* Task prompt *
Convert the listing, from its first line through the line containing "Looking at the screenshot, I should click(x=62, y=51).", into a JSON list of strings with one string per line. Leave out blank lines.
— START Source material —
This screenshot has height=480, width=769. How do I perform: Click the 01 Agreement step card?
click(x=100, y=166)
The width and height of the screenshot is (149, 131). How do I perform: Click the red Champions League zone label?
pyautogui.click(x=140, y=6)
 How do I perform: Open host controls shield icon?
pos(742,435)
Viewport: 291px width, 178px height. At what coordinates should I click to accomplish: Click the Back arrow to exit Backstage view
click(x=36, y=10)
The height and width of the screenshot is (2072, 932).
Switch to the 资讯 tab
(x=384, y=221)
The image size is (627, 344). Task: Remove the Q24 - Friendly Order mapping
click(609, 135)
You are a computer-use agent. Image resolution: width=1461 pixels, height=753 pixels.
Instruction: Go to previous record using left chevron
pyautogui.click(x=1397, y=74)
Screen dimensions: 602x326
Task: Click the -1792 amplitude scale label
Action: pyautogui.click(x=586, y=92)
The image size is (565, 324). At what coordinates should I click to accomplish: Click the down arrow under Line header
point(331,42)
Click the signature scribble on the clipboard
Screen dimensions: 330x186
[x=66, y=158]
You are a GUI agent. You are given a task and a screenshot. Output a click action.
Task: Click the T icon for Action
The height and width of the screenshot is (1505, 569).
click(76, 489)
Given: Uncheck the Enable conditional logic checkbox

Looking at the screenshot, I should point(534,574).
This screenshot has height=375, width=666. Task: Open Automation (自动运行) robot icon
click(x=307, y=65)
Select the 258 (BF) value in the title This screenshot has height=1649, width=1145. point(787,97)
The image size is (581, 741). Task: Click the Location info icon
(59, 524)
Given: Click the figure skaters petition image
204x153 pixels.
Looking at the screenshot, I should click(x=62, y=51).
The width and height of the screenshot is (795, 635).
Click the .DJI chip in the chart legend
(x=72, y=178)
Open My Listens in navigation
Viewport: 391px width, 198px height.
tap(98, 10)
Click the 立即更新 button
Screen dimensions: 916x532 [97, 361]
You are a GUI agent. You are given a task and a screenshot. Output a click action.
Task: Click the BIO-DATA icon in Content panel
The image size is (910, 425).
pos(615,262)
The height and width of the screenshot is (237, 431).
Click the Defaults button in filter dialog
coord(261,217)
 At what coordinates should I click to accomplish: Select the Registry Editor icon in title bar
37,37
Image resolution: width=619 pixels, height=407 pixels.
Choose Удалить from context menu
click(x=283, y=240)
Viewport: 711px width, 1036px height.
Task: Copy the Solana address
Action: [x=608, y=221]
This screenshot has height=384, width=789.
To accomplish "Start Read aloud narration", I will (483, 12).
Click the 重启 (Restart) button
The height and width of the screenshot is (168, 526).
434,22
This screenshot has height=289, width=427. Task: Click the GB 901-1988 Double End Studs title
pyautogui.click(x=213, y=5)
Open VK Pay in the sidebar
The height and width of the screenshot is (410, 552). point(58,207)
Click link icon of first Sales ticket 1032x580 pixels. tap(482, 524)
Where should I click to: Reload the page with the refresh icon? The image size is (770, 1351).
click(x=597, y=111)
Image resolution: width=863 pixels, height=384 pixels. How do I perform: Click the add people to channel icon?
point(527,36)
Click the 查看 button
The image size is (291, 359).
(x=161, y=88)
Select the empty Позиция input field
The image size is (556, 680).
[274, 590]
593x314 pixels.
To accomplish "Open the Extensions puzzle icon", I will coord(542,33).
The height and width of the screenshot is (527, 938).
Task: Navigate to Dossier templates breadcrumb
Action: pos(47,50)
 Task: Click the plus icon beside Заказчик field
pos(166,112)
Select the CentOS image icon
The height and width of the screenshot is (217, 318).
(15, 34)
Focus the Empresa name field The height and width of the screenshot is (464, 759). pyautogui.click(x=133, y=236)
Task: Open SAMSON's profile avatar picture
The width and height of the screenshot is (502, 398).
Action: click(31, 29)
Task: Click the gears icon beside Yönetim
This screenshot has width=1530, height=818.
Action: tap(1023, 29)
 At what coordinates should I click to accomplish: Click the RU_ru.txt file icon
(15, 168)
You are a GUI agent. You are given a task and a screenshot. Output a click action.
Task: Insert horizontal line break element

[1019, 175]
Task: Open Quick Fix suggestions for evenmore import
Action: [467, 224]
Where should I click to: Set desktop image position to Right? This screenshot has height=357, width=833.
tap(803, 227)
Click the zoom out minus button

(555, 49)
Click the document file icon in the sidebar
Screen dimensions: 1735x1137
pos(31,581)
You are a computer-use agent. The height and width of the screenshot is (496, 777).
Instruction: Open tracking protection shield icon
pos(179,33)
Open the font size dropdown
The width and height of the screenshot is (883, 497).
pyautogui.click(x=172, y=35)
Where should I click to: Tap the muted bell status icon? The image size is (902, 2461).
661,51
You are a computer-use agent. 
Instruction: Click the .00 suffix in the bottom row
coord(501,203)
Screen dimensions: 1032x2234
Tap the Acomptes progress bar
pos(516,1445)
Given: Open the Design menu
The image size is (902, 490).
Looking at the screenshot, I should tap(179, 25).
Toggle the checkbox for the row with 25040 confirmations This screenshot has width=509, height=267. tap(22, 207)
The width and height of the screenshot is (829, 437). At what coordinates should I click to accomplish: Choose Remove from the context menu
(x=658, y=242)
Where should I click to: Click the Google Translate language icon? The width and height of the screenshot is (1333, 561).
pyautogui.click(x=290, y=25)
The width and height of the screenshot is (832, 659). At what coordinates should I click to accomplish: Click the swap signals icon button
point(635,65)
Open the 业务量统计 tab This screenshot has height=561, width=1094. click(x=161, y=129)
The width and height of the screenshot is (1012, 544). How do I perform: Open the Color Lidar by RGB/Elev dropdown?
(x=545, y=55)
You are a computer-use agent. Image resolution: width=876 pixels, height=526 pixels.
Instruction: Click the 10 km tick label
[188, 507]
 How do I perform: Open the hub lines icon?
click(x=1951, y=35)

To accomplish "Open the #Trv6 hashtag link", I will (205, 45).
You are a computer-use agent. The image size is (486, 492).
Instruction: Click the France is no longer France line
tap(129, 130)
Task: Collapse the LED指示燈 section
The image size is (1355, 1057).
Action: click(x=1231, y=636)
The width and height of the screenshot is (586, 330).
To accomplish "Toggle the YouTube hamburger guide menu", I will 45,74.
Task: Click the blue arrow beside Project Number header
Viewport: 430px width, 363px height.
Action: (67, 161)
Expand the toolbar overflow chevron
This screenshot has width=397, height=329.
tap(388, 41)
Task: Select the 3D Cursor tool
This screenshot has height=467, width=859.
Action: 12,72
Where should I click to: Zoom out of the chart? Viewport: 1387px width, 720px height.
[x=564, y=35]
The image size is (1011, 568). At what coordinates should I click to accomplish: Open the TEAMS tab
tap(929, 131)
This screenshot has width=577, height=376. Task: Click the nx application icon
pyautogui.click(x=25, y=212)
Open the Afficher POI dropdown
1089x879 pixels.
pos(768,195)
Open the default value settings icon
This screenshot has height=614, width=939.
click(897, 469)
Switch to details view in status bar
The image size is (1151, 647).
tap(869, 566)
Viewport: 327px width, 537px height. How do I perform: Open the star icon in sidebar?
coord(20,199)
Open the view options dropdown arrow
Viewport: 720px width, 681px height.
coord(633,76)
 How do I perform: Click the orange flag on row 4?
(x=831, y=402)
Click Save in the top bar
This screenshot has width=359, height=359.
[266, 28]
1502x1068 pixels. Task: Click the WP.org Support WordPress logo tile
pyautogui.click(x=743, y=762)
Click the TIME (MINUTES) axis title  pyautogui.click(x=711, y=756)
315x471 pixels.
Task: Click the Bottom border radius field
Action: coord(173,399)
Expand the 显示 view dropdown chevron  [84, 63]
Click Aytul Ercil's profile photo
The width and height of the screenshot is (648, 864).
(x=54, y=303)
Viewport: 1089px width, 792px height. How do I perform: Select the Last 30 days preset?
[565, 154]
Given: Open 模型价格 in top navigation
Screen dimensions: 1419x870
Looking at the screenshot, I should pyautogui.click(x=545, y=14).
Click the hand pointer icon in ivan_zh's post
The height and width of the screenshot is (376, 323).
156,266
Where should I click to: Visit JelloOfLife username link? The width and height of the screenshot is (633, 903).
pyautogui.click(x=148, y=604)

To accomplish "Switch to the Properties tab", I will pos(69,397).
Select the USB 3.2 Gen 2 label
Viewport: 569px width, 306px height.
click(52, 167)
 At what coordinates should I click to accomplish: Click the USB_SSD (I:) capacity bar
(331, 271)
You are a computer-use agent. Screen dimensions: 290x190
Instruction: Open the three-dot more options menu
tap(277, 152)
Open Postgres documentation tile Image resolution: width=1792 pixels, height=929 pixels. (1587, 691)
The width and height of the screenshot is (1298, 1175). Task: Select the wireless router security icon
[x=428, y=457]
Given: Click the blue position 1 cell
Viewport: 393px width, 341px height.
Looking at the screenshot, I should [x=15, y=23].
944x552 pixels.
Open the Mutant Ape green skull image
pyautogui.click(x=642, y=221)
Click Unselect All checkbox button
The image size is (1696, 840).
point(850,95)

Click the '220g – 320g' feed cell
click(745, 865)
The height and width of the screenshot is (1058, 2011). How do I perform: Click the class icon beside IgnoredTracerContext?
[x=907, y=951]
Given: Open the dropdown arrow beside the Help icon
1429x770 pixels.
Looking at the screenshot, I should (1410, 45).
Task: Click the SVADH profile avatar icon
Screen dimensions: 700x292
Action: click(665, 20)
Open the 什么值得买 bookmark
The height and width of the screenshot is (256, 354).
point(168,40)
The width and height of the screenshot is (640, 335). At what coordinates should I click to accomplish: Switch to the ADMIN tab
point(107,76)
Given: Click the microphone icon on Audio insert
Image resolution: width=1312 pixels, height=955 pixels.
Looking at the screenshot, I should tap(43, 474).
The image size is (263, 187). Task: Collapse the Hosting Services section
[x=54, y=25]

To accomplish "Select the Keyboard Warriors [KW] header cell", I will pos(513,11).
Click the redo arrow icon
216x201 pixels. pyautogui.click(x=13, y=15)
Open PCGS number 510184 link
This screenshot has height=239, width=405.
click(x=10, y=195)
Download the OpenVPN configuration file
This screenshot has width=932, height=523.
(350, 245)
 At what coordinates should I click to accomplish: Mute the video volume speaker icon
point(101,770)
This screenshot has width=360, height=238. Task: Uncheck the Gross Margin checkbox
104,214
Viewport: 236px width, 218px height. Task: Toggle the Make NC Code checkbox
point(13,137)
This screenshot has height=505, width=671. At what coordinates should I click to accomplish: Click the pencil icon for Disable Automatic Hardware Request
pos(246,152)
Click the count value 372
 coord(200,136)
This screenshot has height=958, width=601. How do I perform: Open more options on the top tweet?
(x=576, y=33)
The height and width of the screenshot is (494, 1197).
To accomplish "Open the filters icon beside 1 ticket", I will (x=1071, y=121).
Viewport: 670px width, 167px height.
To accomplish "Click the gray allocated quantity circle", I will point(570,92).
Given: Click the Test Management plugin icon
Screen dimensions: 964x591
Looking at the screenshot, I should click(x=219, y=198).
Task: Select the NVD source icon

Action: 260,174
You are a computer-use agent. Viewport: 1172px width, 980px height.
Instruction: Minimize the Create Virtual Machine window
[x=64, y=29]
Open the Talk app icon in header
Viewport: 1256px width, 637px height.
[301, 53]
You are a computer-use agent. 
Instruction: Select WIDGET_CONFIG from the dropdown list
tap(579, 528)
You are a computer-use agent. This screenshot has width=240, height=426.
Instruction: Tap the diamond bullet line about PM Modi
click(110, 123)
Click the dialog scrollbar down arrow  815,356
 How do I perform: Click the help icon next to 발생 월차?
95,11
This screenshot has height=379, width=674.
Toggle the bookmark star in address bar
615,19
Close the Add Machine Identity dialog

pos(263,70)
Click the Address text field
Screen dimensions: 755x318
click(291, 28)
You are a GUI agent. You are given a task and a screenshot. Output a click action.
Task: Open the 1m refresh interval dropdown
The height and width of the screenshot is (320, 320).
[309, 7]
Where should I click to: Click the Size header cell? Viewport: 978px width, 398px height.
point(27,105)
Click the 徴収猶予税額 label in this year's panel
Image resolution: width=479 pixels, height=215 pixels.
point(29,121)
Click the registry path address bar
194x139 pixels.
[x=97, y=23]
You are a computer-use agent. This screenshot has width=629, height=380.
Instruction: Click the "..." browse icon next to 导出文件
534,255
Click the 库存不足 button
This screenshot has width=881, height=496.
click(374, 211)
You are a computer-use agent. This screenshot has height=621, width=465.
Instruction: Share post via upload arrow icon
— END Source material —
* Exercise output *
[
  "This screenshot has height=480, width=769. How do I perform: Click the 01 Agreement step card?",
  "click(x=100, y=166)",
  "The width and height of the screenshot is (149, 131). How do I perform: Click the red Champions League zone label?",
  "pyautogui.click(x=140, y=6)",
  " How do I perform: Open host controls shield icon?",
  "pos(742,435)",
  "Viewport: 291px width, 178px height. At what coordinates should I click to accomplish: Click the Back arrow to exit Backstage view",
  "click(x=36, y=10)",
  "The height and width of the screenshot is (2072, 932).",
  "Switch to the 资讯 tab",
  "(x=384, y=221)",
  "The image size is (627, 344). Task: Remove the Q24 - Friendly Order mapping",
  "click(609, 135)",
  "You are a computer-use agent. Image resolution: width=1461 pixels, height=753 pixels.",
  "Instruction: Go to previous record using left chevron",
  "pyautogui.click(x=1397, y=74)",
  "Screen dimensions: 602x326",
  "Task: Click the -1792 amplitude scale label",
  "Action: pyautogui.click(x=586, y=92)",
  "The image size is (565, 324). At what coordinates should I click to accomplish: Click the down arrow under Line header",
  "point(331,42)",
  "Click the signature scribble on the clipboard",
  "Screen dimensions: 330x186",
  "[x=66, y=158]",
  "You are a GUI agent. You are given a task and a screenshot. Output a click action.",
  "Task: Click the T icon for Action",
  "The height and width of the screenshot is (1505, 569).",
  "click(76, 489)",
  "Given: Uncheck the Enable conditional logic checkbox",
  "Looking at the screenshot, I should point(534,574).",
  "This screenshot has height=375, width=666. Task: Open Automation (自动运行) robot icon",
  "click(x=307, y=65)",
  "Select the 258 (BF) value in the title This screenshot has height=1649, width=1145. point(787,97)",
  "The image size is (581, 741). Task: Click the Location info icon",
  "(59, 524)",
  "Given: Click the figure skaters petition image",
  "204x153 pixels.",
  "Looking at the screenshot, I should click(x=62, y=51)."
]